Mongolia completely swamped Beijing in its coolness (sorry China, but I'm siding with Chinggis). We got a day in Ulaanbaatar where we ate all-you-can-eat Mongolian barbecue, went to the theatre to see traditional Mongolian singing/music/dancing (where I found out that Queen Amidala comes from Mongolia and all Mongolian string instruments have horses' heads on top of them) and then tried to go for a pub crawl on what turned out to be Mongolian “dry day” (first day of the month). We successfully found 2 pubs in the city to get drinks from.
The next day we went out to the countryside to stay in the Ger camp. Far out, Mongolian countryside is brilliant, it's all plains and mountains and herds of horses and Ger tents and open space. Our tents were well comfy and while we were there I went horseriding, climbed mountains, tried archery, tried fermented horse milk and saw a mini-nadaam (wrestling, professional archery, horse racing). I think 2/3rds of the population of Mongolia do that pretty much all the time. Mongolia is awesome!!
Also, our honcho through all of Mongolia, Billy, was a real champion. He took us to his house, recommended bands to me, and I got to explain the original trilogy to him as a follow on from him only seeing the prequels, something I've never done before but which was well fun!

Hello from Mongolia!

Hello from Mongolia!


More China/Mongolia pictures: here

I'll save more Russia stories for next time, after I've seen more of Moscow than what I can currently spot out my hostel window!

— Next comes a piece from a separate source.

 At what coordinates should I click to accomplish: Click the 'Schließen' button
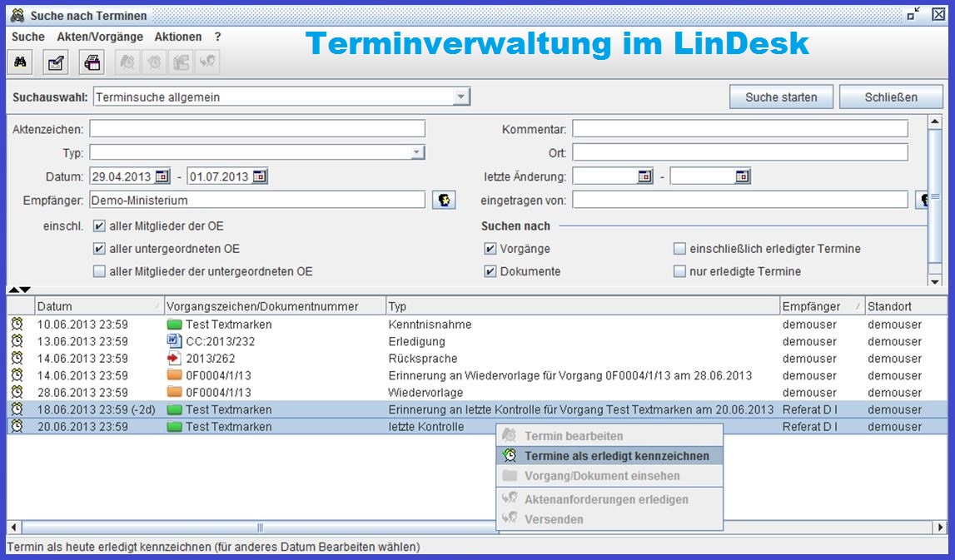(x=890, y=97)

I hope everyone is good back home in Perth! Many fond and party regards!

- Moriarty

Sunday, August 1, 2010

Ave Genghis Khan!

Not much net time! But I just wanted to let anyone who's reading this know that I'm alive and well and safe in Ulaanbaatar. Vodkatrain trip has been awesome so far, the China-Mongolia train trip was wicked. Mongolia may be the greatest country on the planet, though this is a big claim spurned from a few pints of Chinggis that I will evaluate better over the next few months. Hopefully will be able to post some photos and adventurous stories soon

Here is one story for Tom (meaning you Reynolds): in the middle of the night we crossed the border from China to Mongolia and, half-asleep, I realised that the weird noise I could hear was our train attendants booming "Poker Face" over the train speakers. Apparently, they really love it in China, I heard it several times. Now I can't get "p-p-p-poker face p-p-poker face" out of my head.

Sasha (if you read this): Vodkatrain friend from Ohio has now mentioned/sang Don't Stop Believin' at least once but usually twice every day since I messaged you, including one time when I heard it faintly, and then louder, from the next carriage on the train and discovered he was playing it over his laptop speakers. Crazy!